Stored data
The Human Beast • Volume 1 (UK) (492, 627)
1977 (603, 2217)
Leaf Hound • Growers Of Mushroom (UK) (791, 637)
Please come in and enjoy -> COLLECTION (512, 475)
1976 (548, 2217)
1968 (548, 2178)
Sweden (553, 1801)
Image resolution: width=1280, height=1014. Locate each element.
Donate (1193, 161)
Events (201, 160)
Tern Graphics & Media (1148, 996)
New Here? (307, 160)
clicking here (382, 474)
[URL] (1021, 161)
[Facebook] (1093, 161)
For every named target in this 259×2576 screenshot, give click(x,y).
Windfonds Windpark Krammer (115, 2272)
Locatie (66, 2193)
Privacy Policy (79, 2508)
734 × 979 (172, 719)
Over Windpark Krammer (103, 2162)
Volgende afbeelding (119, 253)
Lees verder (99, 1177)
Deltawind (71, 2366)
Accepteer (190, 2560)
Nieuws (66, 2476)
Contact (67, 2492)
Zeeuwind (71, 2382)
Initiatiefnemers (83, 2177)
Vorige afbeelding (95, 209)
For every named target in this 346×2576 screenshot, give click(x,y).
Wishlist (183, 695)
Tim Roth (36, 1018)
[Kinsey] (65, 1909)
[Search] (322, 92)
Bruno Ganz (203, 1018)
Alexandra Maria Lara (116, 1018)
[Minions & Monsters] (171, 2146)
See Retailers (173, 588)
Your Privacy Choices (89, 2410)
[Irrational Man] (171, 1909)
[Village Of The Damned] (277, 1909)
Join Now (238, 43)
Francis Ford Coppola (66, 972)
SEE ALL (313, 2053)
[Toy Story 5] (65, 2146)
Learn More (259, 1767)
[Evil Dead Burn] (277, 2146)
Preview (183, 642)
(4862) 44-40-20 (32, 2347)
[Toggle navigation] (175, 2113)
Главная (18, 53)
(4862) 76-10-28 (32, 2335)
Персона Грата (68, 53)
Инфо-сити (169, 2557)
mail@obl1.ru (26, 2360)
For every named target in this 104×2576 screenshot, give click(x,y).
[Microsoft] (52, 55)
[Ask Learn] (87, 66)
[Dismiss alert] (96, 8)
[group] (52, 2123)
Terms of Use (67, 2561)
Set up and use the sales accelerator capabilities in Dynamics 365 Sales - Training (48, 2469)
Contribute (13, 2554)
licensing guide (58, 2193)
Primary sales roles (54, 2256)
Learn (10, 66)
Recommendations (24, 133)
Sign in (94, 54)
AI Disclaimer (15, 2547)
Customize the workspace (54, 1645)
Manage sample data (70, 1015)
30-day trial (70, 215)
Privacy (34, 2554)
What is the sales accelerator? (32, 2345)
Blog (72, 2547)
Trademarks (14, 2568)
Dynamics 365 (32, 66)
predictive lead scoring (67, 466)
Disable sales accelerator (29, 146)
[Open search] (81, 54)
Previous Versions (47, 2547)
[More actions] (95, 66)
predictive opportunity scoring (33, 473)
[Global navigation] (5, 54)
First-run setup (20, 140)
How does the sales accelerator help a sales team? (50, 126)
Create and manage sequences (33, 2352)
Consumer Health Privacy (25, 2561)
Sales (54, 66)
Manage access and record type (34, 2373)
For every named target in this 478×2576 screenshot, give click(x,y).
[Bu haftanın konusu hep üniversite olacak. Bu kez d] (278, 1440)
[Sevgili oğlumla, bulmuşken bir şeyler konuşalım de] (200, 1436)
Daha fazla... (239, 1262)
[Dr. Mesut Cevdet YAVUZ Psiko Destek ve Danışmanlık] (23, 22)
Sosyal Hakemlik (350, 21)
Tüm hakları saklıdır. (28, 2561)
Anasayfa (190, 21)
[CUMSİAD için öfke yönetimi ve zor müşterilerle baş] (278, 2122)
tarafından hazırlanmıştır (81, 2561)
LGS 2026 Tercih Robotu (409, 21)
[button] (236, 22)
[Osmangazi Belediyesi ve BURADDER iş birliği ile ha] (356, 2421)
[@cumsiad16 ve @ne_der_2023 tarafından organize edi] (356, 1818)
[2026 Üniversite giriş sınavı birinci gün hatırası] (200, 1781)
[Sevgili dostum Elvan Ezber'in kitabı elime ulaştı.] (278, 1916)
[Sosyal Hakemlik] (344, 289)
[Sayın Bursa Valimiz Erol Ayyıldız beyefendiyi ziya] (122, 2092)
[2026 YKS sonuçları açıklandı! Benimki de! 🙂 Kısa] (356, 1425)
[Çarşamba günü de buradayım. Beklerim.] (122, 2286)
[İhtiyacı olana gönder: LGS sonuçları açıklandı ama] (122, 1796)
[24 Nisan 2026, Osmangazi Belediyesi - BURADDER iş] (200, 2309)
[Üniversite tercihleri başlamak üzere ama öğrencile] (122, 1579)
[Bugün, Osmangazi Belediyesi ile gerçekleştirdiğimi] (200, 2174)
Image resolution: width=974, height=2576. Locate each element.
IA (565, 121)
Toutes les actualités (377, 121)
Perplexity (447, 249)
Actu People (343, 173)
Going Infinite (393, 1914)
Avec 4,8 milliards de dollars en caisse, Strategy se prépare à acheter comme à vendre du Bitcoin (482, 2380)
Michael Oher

> [What you have to do] Check each line of the entries above, and show every one holding the word "Privacy".

> [Completed exercise]
Privacy Policy (79, 2508)
Your Privacy Choices (89, 2410)
Privacy (34, 2554)
Consumer Health Privacy (25, 2561)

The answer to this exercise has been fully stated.